Produced by Charles Harley.”




47 thoughts on “Walkabout Long Chinatown

  1. Wokabaut is a Solomon Islands classic. When we run the workshop for recording musicians up there in October last year, we recorded a version (well – about 6 actually if you include the various mixes and remixes) for the Minister who opened and closed the event. Will see if I can track down an early version, but SIBC and IPNGS would almost certainly have copies I think.

    1. Hi there,

      You would not believe it, this jingle has been running over and over in my mind for the past 1-2 months.

      “Walkaboutee long Chinatown, lusim ting ting…” omg I grew up listening to that in Hohola POM….words havE since been forgotTen.

      I punched in the opening line in google and bang here it was!

      I too am looking for an mp3 copy, that’d be sweet. Let me know if anyone can help.


  2. Are the original Kopy Kats still around? Wondering if they ever contemplated getting together?

    Sorry for the ignorance they were before my time.

    My father had the exact replica of the above record album Walkabout Long Chinatown.

  3. i have been searching for the same original song from Solomons (Walkabouti long chinatown)..Grew up listening to them on the radio. I think it was 9PA or something like that. Does anyone have other oldies like Stalemates, Freebeats? would love to hear on you tube if you are able to upload them.
    thanks so much. Regards.

    1. Hi Maria.. Im Phil Neilson, I was a member of the Freebeats from 1966-1970. I have about 10 songs recorded by the freebeats in Port Moresby.

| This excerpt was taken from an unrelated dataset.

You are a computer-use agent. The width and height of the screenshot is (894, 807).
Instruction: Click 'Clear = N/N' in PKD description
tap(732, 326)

  4. Wakabaot long Saenataon was originally recorded in the 1950s by Three High Voltage Boys, where the author Edwin Sitori (who is still alive, by the way) was one of the participants. A very crude version of this song exists on CD (and probably, as pointed out by Denis Crowdy, in the vaults of SIBC in Honiara). I have a copy of it.

    It has been recorded in several different versions, but the most famous one would probably be the recording by Solomon Dakei and his Solomon Islanders.

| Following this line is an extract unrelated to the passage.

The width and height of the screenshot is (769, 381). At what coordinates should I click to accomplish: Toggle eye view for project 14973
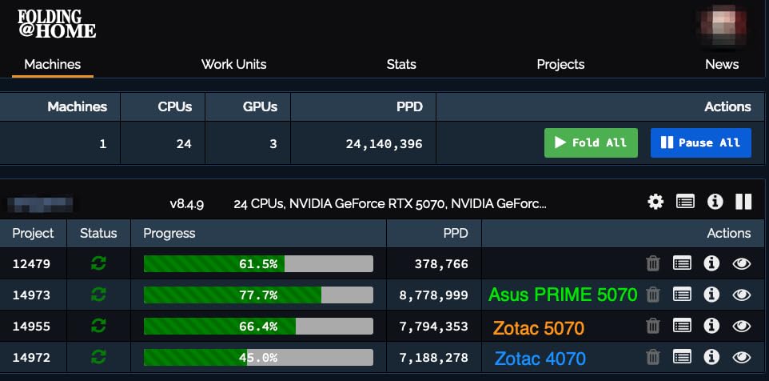tap(741, 295)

    The song has been recorded in multiple versions, not only in PNG and SI, but also in Fiji by Sakiusa Bulocokocoko, who probably was the one who made it famous around the Pacific.

    The story of the song, which is a national treasure in the Solomons, can be found on the website of the Office of the Prime Minister.

    Paal Haegland
    University of Bergen

      1. Hi Emmanuel,

        Sakiusa Bulocokocoko is one of the biggest artists to have come out of Fiji. He passed away in 2007, but his songs still live on in his native country (and in other parts of the Pacific as well). He popularized traditional Fijian songs, as well as record some more modern tunes.
        His version of this particular song is a more up-tempo rock version, rather than the more stringband/country recording that the song is most famous for in PNG and Solomon Islands.

        The Three High Voltage boys were the authors of Wakabaot long Saenataon, Mr. Edwin Sitori of Onepusu in the Are’are region of Malaita Province, Mr. Rone Naqu of Kolobangara, Western Province, and Mr. Jason Que of Vella Lavella, Western Province. They recorded the song in the early days of the 1950s (probably somewhere between 1952-55) in the studios of Solomon Islands Broadcasting Service (SIBS) – now called Solomon Islands Broadcasting Corporation (SIBC).

        If you check out the music section of the Biukili blog, you will find an MP3-version of Solomon Dakei’s recording from the 1960s (or late 50s, I am not quite sure on the exact year).


    1. Wow – thanks to the Masalai for getting up this conversation about this brilliant song (and thanks to Paal whom I’ve not yet met but who was being praised by Professor Annelin Eriksen when I met her recently in Port Vila)! I just wanted add my little bit. In late 1969 Fred Maedola (BTW, could the SI Prime Minister’s Dept also honour this great Melanesian musician with photos and a biography?) also recorded a version with Viking Seven Seas which may be the version some of the contributors are referring to. Maedola’s version adds a verse about Koki Market in Port Moresby (clever marketing was around even back then – include place names [a very Melanesian song tradition] and increase potential listeners and buyers). I have the contact for the copyright owner of Viking Records recordings if anyone wants to get in touch directly.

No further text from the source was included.